Amazon Puts Bulk E-Mail In The Cloud With Amazon SES

Amazon SES integrates with Amazon's other cloud computing products, like Amazon EC2 and Amazon S3, it's storage service. And while Amazon SES is free, Amazon charges fees for the number of e-mails sent -- 10 cents per 1,000 e-mail messages sent -- plus data transfer charges. However, Amazon said users can send 2,000 e-mail messages daily for free if those e-mails originate from Amazon EC2 or AWS Elastic Beanstalk, Amazon's new developer platform to deploy and manage applications into the cloud, though data transfer fees may apply if the AWS free monthly bandwidth allowance is exceeded. Amazon said Amazon SES requires no long-term commitment or minimum spend.

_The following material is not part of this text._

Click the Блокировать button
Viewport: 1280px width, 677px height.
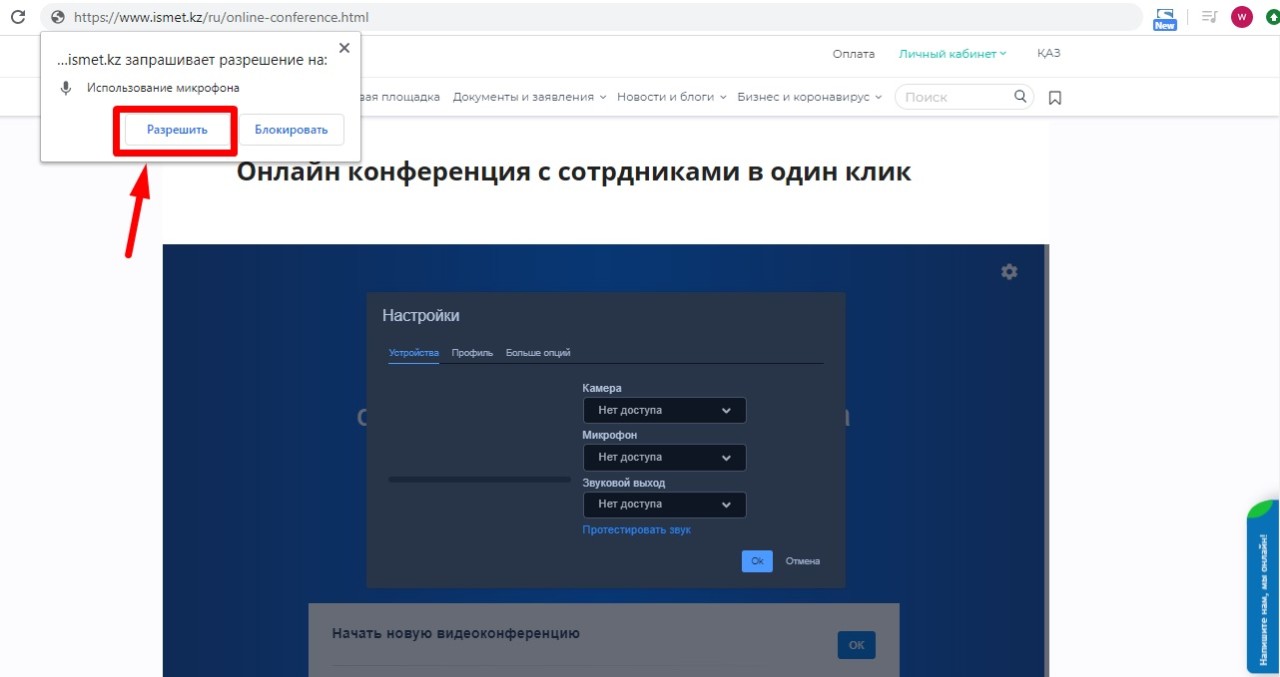click(x=291, y=130)
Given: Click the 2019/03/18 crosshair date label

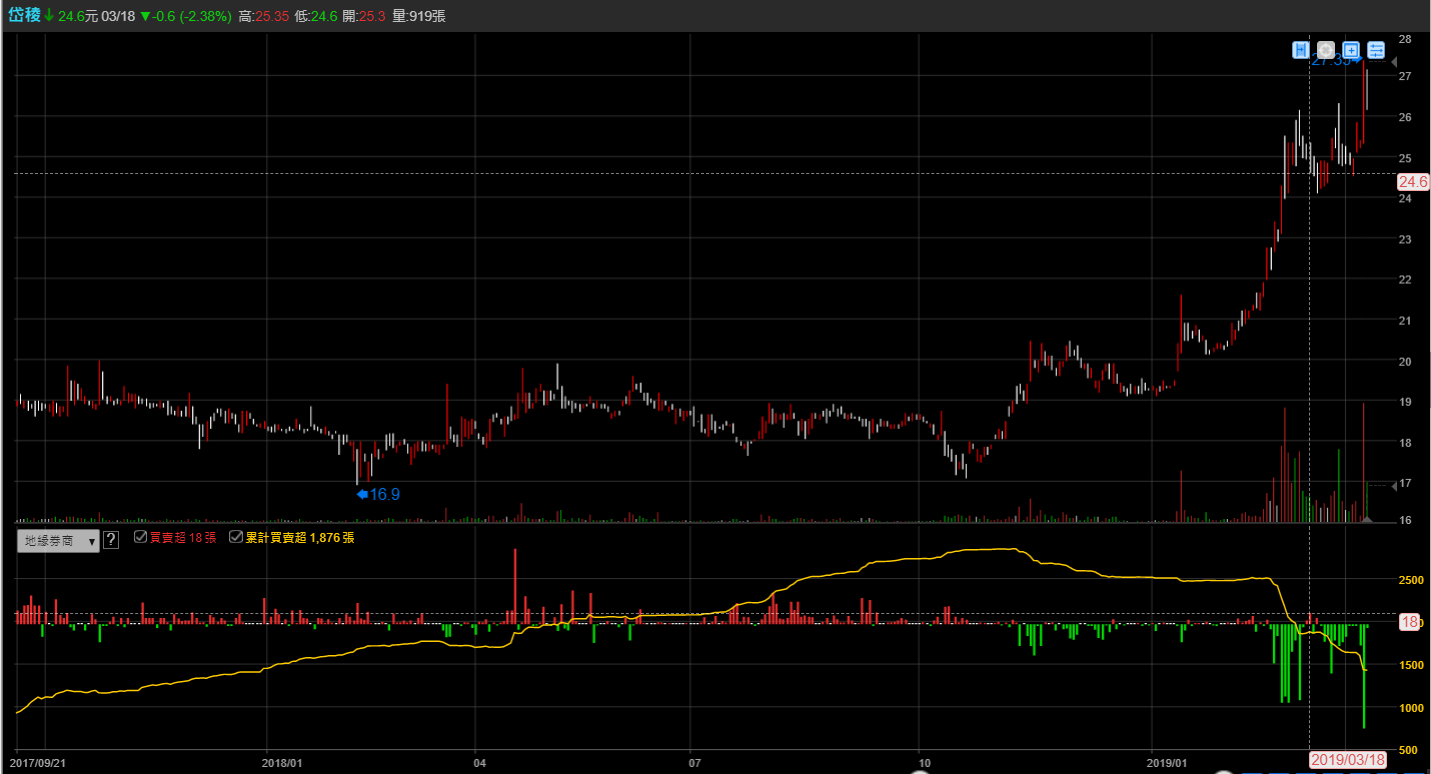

"With Amazon SES, businesses no longer have to worry about the details of building and maintaining their own e-mail-sending solution or negotiating and paying for expensive outside e-mail services. Instead, they can focus on improving customer communication and reducing costs," said Adam Selipsky, AWS vice president, in a statement.

The new Amazon cloud-based e-mail service leverages an API call that gives users access to an e-mail infrastructure to communicate to customers. Amazon SES uses content filtering to scan outgoing e-mail messages to ensure the content meets ISP standards. Messages can be queued for sending or routed back to the sender for corrective action. The Amazon SES e-mail service also notifies users of bounce backs, failed e-mails, successful delivery attempts and spam complaints, Amazon said.

The Amazon SES service should not be confused with consumer and business e-mail systems, like Google Gmail and Microsoft Windows Live Hotmail. Instead, it is aimed at businesses blasting large volumes of bulk e-mail messages to customers, clients and contacts. Amazon SES would compete more closely with Constant Contact, iContact and other marketing e-mail generators.